When we take on topics that are entirely new to us the first few lessons are the most difficult. This is especially true if we are stumbling in the dark without a teacher. So when I began to learn sculpting I thought my readers might enjoy sharing the experience with me. Maybe you will be inspired to try a skill that is entirely new to you, or pick up some clay yourself. Surely through understanding sculpting our appreciation for painting can only grow.

My goal for this journal is to document my experiences as a student and an artist.  So I will be sharing what I learn here with you, but I am still a student just like you and may make mistakes.

Winter Quarter: Back to school

First off you’re probably wondering where I’m taking classes. Since my personal goal is not to earn a degree I’ve elected to go to Gauge Academy. Here I will be able to have a flexible schedule so I can work and learn at the same time.

This Quarter I took two classes and managed to stack them on the same day for a full day of sculpting each week. In retrospect I think this was a great plan for me because it really allowed me to dive deep into sculpting and forget about the rest of my life. By the end of the quarter I was looking forward to the class each week.

My teacher for both classes was Mardie Rees. Throughout the season she did a great job teaching and pushing me to sculpt quickly and accurately. Through lectures and critique she has been a superb mentor.

My first class is Gestural Sculpting. In this class we are sculpting from a live nude  with a goal of capturing the gesture and pose being modeled. Each 3-hour session we will has a different model and pose. We have to work quickly to capture the feeling of the gesture before time is up!

A 1/4 scale armatureThis is the armature that I used during the class. Look at it all shiny and new! By the end of the class this armature would be crooked, broken, and repaired multiple times. Never the less she served me well.

The armature has 5 wire arms and serves as the bones of the sculpture. When I say bones I mean that quite literally! Each arm corresponds to a different set of bones and the closer you can bend your armature to match the bone structure of the model the better your sculpture will be.
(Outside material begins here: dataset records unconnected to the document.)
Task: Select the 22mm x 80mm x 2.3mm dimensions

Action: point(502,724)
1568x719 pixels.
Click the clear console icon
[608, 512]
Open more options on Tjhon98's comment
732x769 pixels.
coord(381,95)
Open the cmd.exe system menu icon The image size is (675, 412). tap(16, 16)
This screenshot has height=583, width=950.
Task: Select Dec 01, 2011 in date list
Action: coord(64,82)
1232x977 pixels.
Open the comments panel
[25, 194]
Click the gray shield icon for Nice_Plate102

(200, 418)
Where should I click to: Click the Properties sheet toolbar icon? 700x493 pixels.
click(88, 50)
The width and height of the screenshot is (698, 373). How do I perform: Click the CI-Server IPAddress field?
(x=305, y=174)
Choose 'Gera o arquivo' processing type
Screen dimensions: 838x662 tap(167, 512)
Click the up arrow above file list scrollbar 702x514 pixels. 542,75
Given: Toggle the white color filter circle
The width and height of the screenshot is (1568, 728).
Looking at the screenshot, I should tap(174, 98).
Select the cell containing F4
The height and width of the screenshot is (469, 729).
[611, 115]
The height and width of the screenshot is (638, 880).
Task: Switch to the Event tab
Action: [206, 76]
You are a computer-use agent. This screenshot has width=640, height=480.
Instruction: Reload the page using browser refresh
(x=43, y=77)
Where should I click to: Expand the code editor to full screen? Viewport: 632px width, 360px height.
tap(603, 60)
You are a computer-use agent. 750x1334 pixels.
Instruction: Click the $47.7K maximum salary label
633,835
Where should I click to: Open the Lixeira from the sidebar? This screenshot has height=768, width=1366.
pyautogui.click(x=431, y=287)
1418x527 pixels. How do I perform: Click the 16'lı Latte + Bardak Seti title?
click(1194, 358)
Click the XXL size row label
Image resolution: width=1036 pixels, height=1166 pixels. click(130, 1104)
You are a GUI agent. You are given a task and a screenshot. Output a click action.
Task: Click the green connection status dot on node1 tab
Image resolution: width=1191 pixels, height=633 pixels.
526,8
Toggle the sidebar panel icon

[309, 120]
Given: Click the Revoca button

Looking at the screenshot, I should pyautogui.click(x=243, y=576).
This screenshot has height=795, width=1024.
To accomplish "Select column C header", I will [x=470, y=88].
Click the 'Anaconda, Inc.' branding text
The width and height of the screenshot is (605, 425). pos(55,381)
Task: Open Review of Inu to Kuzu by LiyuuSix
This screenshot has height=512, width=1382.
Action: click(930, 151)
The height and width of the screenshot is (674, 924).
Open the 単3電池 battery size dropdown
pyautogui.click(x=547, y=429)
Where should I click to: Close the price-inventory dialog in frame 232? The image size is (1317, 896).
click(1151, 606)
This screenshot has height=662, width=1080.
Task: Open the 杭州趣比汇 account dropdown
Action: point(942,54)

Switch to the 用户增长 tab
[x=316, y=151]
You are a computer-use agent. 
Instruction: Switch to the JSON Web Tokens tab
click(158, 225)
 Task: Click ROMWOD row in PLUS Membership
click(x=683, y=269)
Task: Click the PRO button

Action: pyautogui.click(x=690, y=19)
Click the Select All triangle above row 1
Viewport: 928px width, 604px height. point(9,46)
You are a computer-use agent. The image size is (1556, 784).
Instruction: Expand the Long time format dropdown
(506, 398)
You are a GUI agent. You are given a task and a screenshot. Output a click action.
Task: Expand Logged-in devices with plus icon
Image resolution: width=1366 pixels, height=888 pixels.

The first few minutes of any sculpture are spent determining the length, height, and relative position of each of these bones and then bending our armature to match them. Using pliers instead of bare hands is not only easier it is also more accurate which can be important especially for knees and elbows.

Gestural Sculpt #1

My goal for this first sculpt was to get the position and proportion of the bones correct before adding some muscle to bulk out the model.

The most important groups of bones for any human sculpture are the ribcage, hips, and the spinal column that connects them. All other bone and muscle groups attach to these structures so it is important to build and pose them correctly before working on the limbs and head. By setting a modest and achievable goal I was able to see this first sculpture as a success, because the bone positions are correct the gesture still shows through the unfinished sculpture.

Gestural Sculpt #2

For my second sculpture I wanted to get the general shape and bulk of the muscles defined. To achieve this task I would have to do everything that I had done last week much faster so that I’d have more time to sculpt.

When building muscles it is important to try to build them slightly smaller than they will be in the end. This is because if you build them at 100% size you will not be able to add any material to smooth and blend the muscles together without losing their shape. Additionally you run the risk of building the muscles larger than they should be which means you will have to remove clay which should be avoided if possible. The reason removing clay should be avoided is that you may lose information about where your bone structure lies.

Gestural Sculpt #3

For my third sculpt I wanted to challenge myself to have all areas of the sculpture worked to the same degree. In the previous sculptures I had neglected the hands, feet, and head so this week I wanted to make time for them.

Our model was a breast cancer survivor and sculpting her was a very powerful experience for me. Here is a woman baring herself for us, with all of her scars and faults, and her expression was one of defiance. I found it very moving.

Gestural Sculpt #4

I felt last week was a real success and I decided I would be happy with just repeating with the goal being to get a bit further.

In the end I think that I sculpted him a bit too wide on the right side of his ribcage. The ribs should always be symmetrical. This is true from the front and even the cross section. The same is true for the hip bones. Since the hips and the ribcage are the two largest masses, and all other parts connect to them, knowing their structure is vital.

Gestural Sculpt #5

This would be the final sculpt for the class which meant that I would be able to keep it. With that in mind I wanted to work fast and get all areas of the body far enough along that I could work on them without the model present.

With the exception of the hands, feet, and face I think I have achieved this goal and I’m excited to practice the next step where the masses are joined and smoothed. I think this pose was a great way to end the class because there is a lot of complexity in the twists of the hips and ribs. It was also important to observe that her weight was distributed onto her right hip and how this effected the gesture. It was complex and very instructive.